The Fairy Tail addition alone is a massive deal. Mashima’s flagship series has been bouncing between platforms for years, and having it on Crunchyroll — right alongside EDENS ZERO and Rave Master — means you can binge the entire Hiro Mashima universe in one app. For a franchise fan, this is paradise.
But the real sleeper hit here? A Silent Voice. That manga broke hearts on a global scale, and its film adaptation won Best Animated Feature at the Japan Academy Prize. Having it on Crunchyroll Manga means every anime fan who loved the movie can now experience the full manga story — and trust me, the manga goes places the film never could.
What Crunchyroll Is Still Missing (And Why It Matters)
As impressive as this is, the platform isn’t complete yet. Here’s what’s conspicuously absent:
- Attack on Titan — Still the biggest Kodansha property not on the platform
- One Piece — Obviously not Kodansha (it’s Shueisha), but fans want it everywhere
- My Hero Academia — Also Shueisha, but the crossover audience is massive
- Fairy Tail: 100 Years Quest — The sequel series is still missing, which is frustrating
If Crunchyroll can secure those missing titles, the platform would effectively become the Spotify of manga — one subscription, every major title. We’re not there yet, but we’re closer than ever.
How It Works (And Is It Worth It?)
Here’s the deal: Crunchyroll Manga requires two layers of payment. You need a Crunchyroll anime streaming subscription (starting at $7.99/month) and then the manga add-on (an additional fee on top of that). The pricing model has been controversial since launch — fans want an all-in-one subscription, not a two-tier system.
But with 24 more major titles dropping in a single month, the value proposition is getting harder to argue against. If you’re already a Crunchyroll subscriber and you read even three of these titles, the add-on probably pays for itself compared to buying individual volumes.
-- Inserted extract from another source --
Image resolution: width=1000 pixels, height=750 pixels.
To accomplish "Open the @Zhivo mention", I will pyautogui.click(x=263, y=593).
The Big Picture: Crunchyroll vs. the Competition
This is about more than just adding titles. Crunchyroll is making a play to become the dominant manga platform in the West, and this Kodansha partnership is a huge piece of that strategy. Competitors like Viz Media’s Manga Plus and Shueisha’s MANGA Plus have their own strengths, but Crunchyroll is leveraging its massive anime subscriber base to cross-sell manga — something no other platform can do at this scale.
For manga fans, the bottom line is simple: there has never been a better time to be a digital manga reader. More titles, more accessibility, and more competition between platforms means better experiences for readers.
Our Take
Crunchyroll’s June 2026 manga expansion is exactly what the digital manga space needed. A curated, high-quality influx of beloved titles — from the emotional weight of A Silent Voice to the action-packed adventures of Knights of Sidonia and Ajin — all in one platform. It’s not perfect (the two-tier pricing remains a hurdle), but it’s the closest we’ve come to a “Netflix for manga.”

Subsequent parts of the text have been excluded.